I've added a test which is analogous to instrprof-darwin-dead-strip.c which tests the same functionality on Darwin. I've also updated the inliner to properly handle !associated metadata in D80186 which is necessary here since instr-profiling pass runs before the inliner.

phosek updated this revision to Diff 265665.May 21 2020, 9:02 PM

@davidxl would it be possible to take a look?

What is the instrumented size improvement for Clang? How about profile size reduction?

compiler-rt/lib/profile/InstrProfilingPlatformLinux.c
37 ↗(On Diff #265665)

why adding the weak attribute ?

40 ↗(On Diff #265665)

what is this change for?

compiler-rt/test/profile/instrprof-gc-sections.c
4

Also check IR PGO?

73

Explain the expected output here?

phosek updated this revision to Diff 268083.Jun 3 2020, 1:28 AM
phosek marked 2 inline comments as done.

What is the instrumented size improvement for Clang? How about profile size reduction?

I tried building Clang using -fprofile-instr-generate with this change and without it and the size went from 1.7G to 820M, so roughly 50% reduction. I also tried compiling a trivial C file and the generated profile was 155M with this change and 978M without it.

compiler-rt/lib/profile/InstrProfilingPlatformLinux.c
37 ↗(On Diff #265665)

See on the left.

40 ↗(On Diff #265665)

!associated metadata is lowered to SHF_LINK_ORDER and linker requires that all sections that are merged together have the same flags. Since these symbols are placed into the same section as the compiler generated symbols, and don't set the SHF_LINK_ORDER flag, we get a link-time error:

/usr/bin/ld: __llvm_prf_cnts has both ordered [`__llvm_prf_cnts' in /tmp/instrprof-value-prof-real-2c3254.o] and unordered [`__llvm_prf_cnts' in /src/clang-llvm/llvm-build/debug/lib/clang/11.0.0/lib/linux/libclang_rt.profile-x86_64.a(InstrProfilingPlatformLinux.c.o)] sections

One possible way around this is to define these symbols using inline assembly (since there's no way to set SHF_LINK_ORDER in pure C/C++):

asm(
  ".pushsection " INSTR_PROF_DATA_SECT_NAME ",\"ao\",@progbits,.text\n\t"
  ".popsection\n"
)

Another option is to avoid these symbols altogether, and instead make the __start/__stop symbols weak which means that they'll end up as NULL if those sections are empty, and any loop that iterates over those section contents using those __start/__stop will be no-op. This seemed like a cleaner solution to me, but I'm happy to change if you prefer. One alternative I considered would be to introduce a new attribute which would allow setting the SHF_LINK_ORDER flag from C/C++, but that's going to take a bit more work.

compiler-rt/test/profile/instrprof-gc-sections.c
73

I've already tried to do that in Note: comments above.
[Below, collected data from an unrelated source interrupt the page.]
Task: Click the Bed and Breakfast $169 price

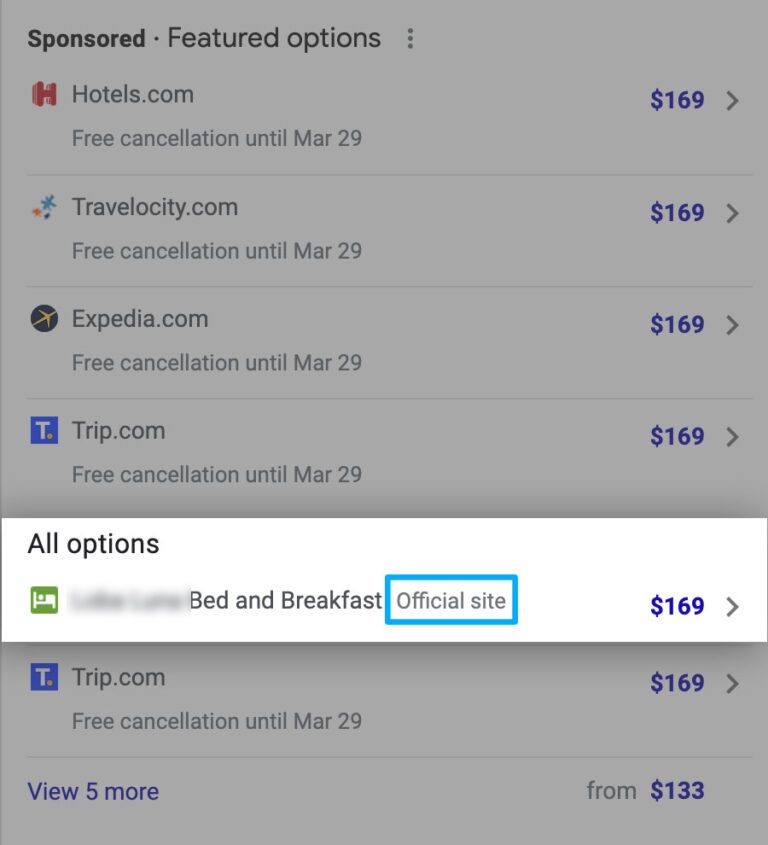Action: (x=677, y=606)

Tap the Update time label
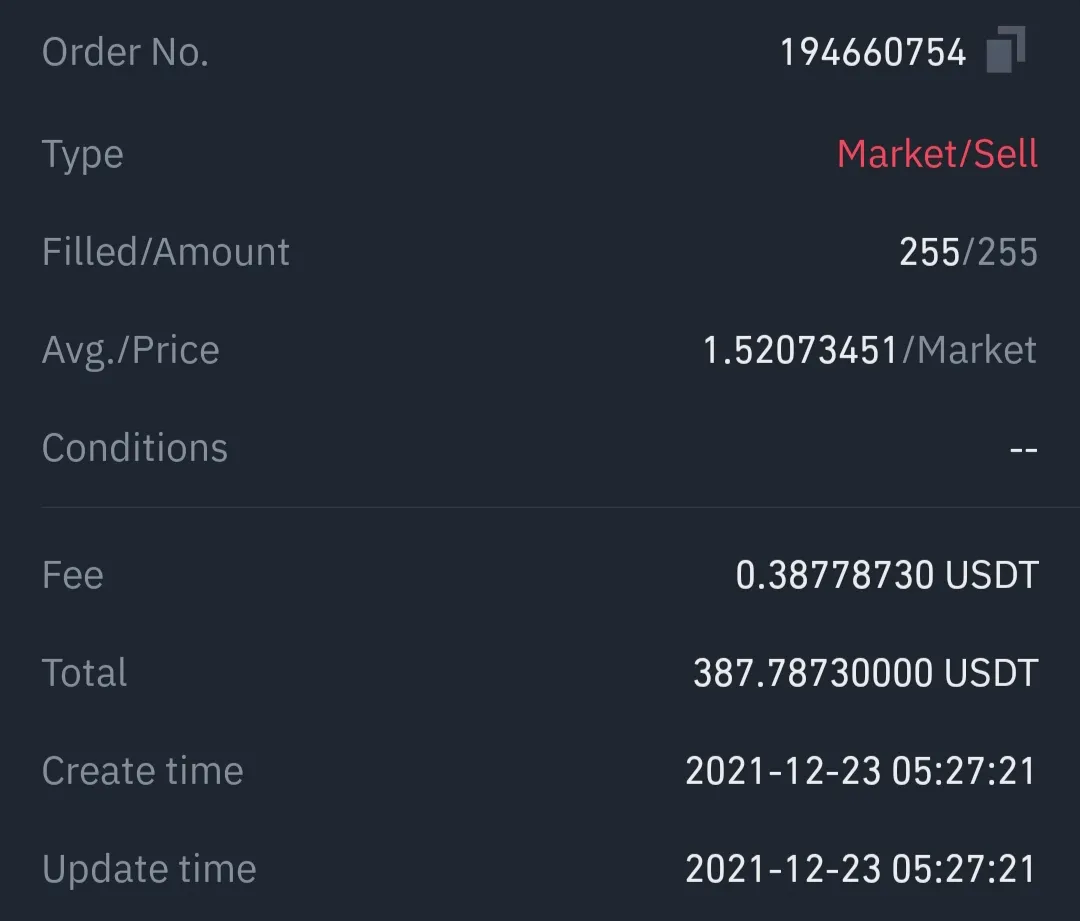(x=149, y=869)
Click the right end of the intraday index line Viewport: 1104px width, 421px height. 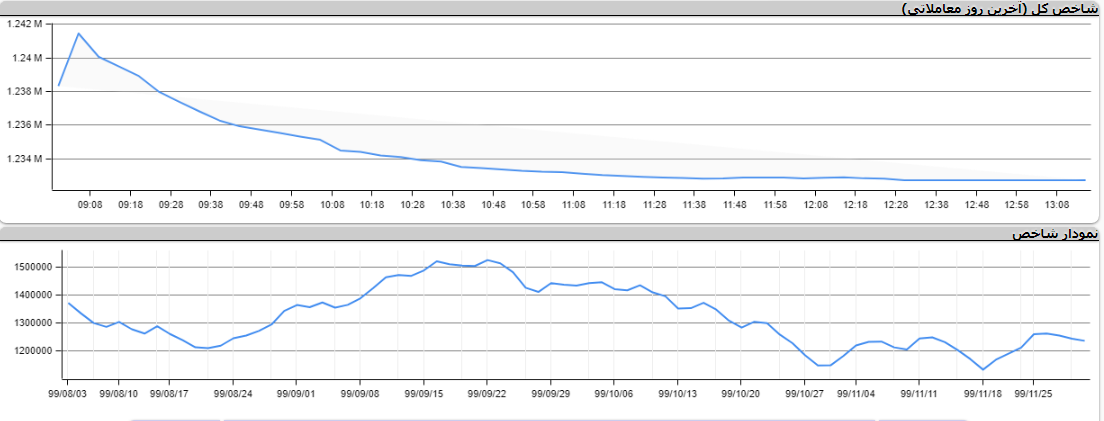(x=1085, y=180)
phosek updated this revision to Diff 268095.Jun 3 2020, 1:44 AM
phosek updated this revision to Diff 268097.Jun 3 2020, 1:55 AM

I've also tested this change in Fuchsia and saw similar improvements: fuchsia.zbi (the boot image) size reduced from 90M to 42M, fvm.sparse.blk (disk image) size reduced from 3.9G to 2.8G.

(Sorry my last comments was not submitted)

compiler-rt/lib/profile/InstrProfilingPlatformLinux.c
29 ↗(On Diff #268097)

Add a comment here about the need of the weak attribute

Looks good but can you do help with a clang instrumentation build (IR PGO), and see the binary and profile size change?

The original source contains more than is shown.